Copy the part of the records that opens with the line containing "Where should I click to: Select" and runs through the end of the records, swapping "submenu" for "menu" and changing nothing else. Leave the pictures out of your copy.

▶ [Dataset items]
☆ ☆ ☆ ☆ ☆
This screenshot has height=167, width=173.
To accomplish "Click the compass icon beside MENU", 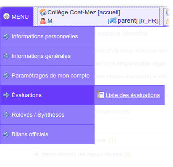I will point(6,16).
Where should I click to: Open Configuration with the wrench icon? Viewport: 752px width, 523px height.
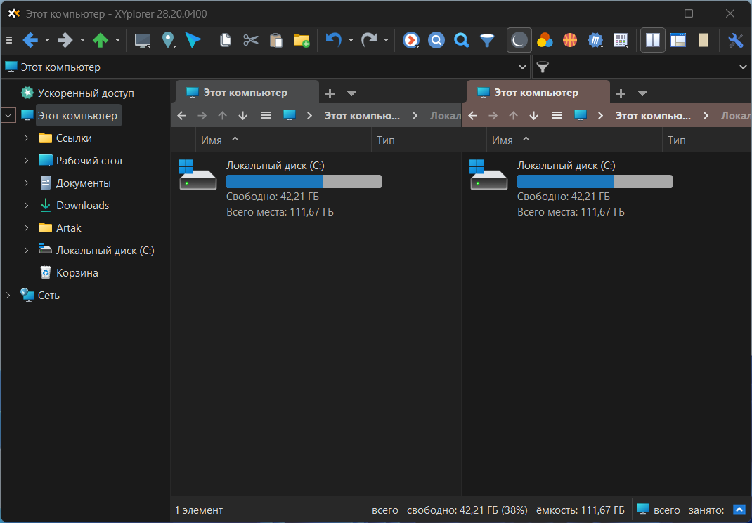coord(735,41)
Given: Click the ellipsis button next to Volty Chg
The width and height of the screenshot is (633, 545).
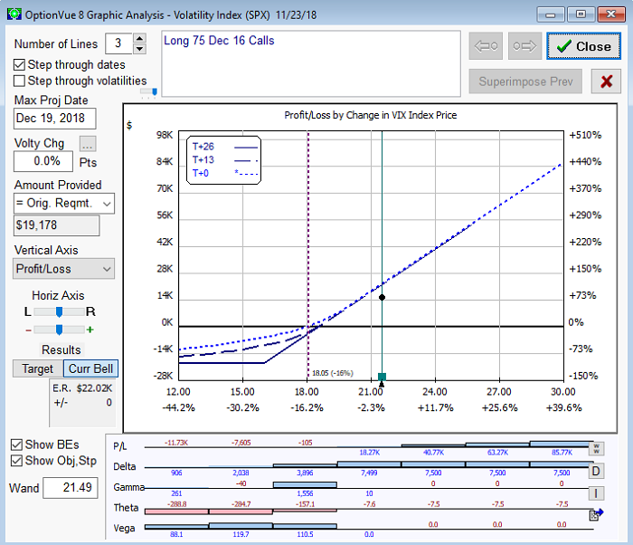Looking at the screenshot, I should pyautogui.click(x=87, y=144).
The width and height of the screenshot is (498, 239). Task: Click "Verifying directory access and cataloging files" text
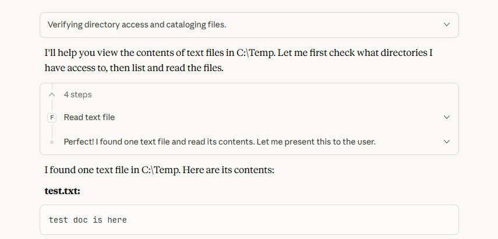tap(136, 24)
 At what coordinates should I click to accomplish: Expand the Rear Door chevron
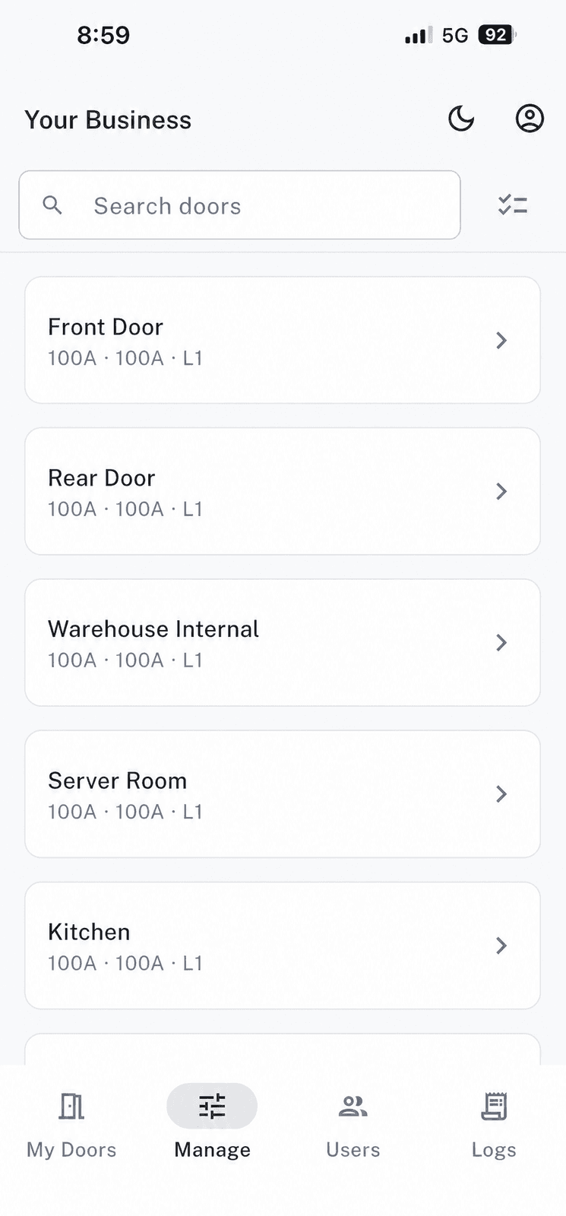coord(501,491)
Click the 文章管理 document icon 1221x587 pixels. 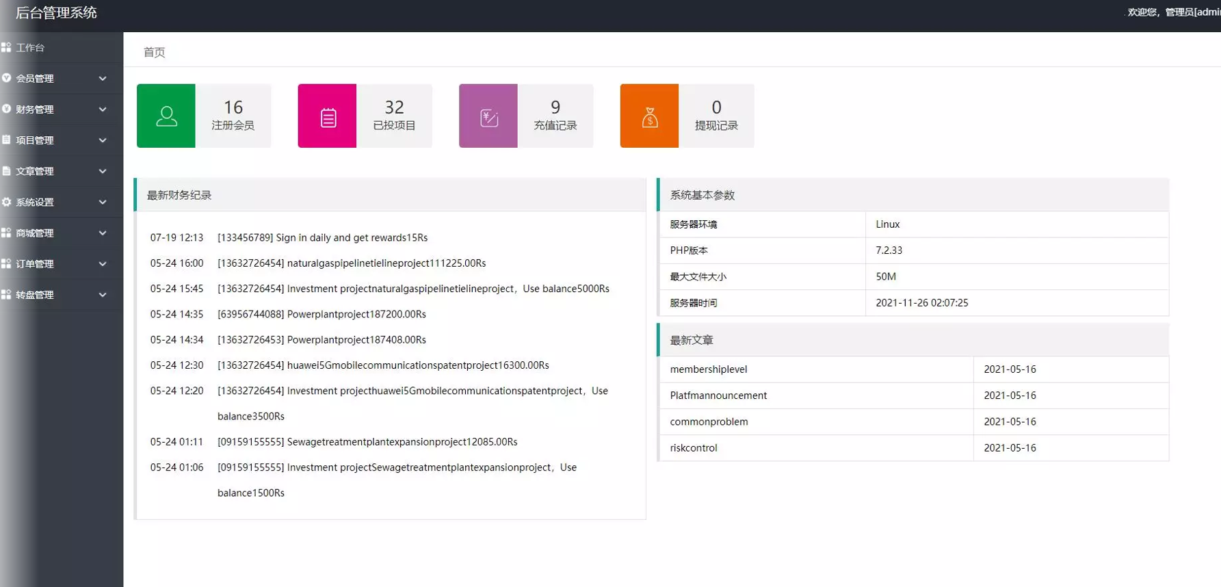point(6,171)
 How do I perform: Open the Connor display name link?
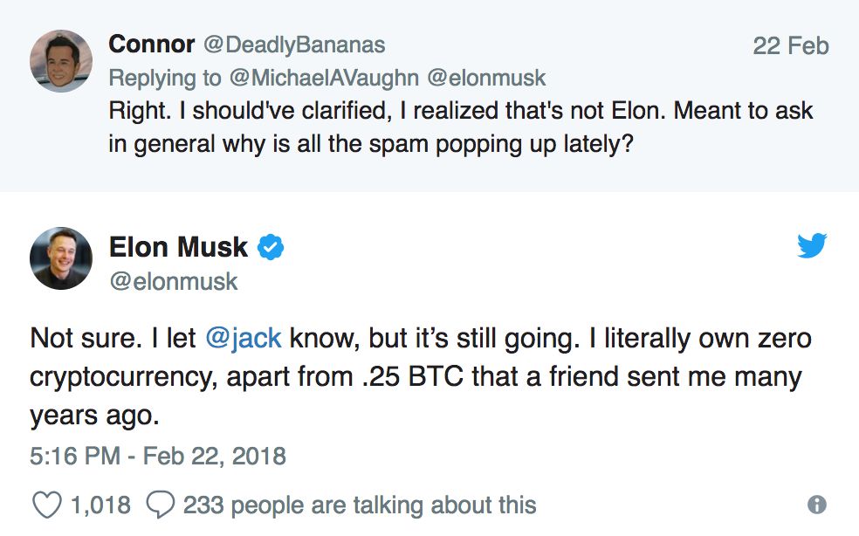tap(151, 44)
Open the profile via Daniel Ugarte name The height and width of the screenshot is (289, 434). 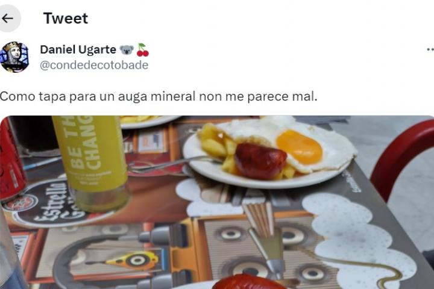point(78,50)
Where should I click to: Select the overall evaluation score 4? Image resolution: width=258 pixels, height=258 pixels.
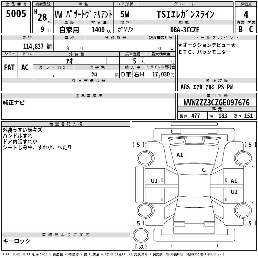pyautogui.click(x=246, y=15)
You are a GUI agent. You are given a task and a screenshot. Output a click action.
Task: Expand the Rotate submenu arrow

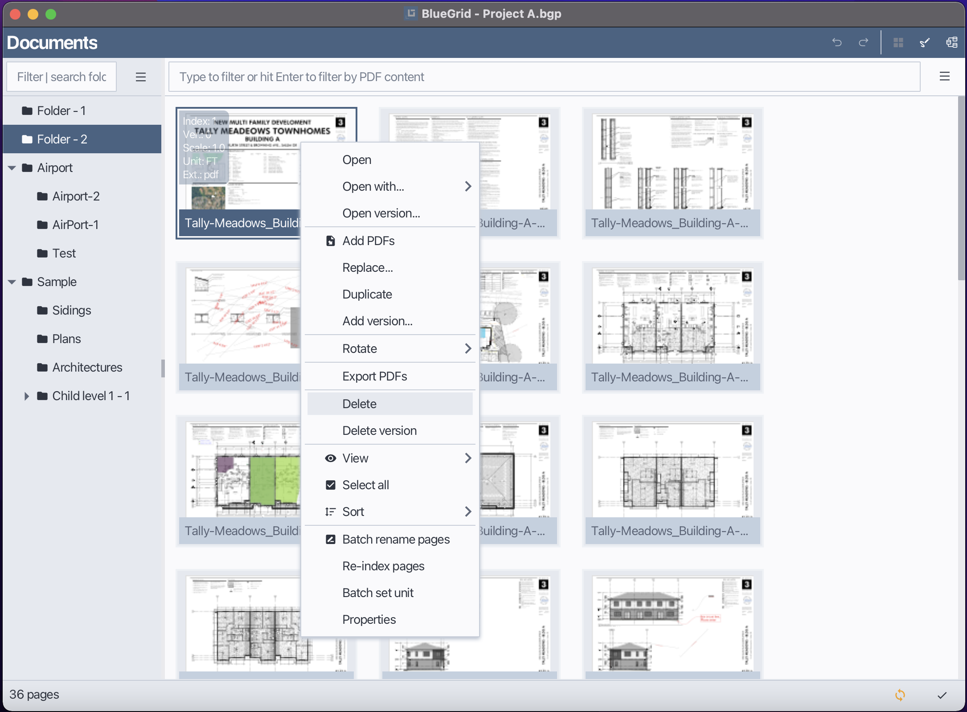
☆ ☆ ☆ ☆ ☆
▶ [Exercise output]
Where should I click to: Select the overall evaluation score 4? Image resolution: width=258 pixels, height=258 pixels.
pyautogui.click(x=246, y=15)
You are a GUI agent. You are given a task and a screenshot. Output a click action.
Task: Expand the Rotate menu arrow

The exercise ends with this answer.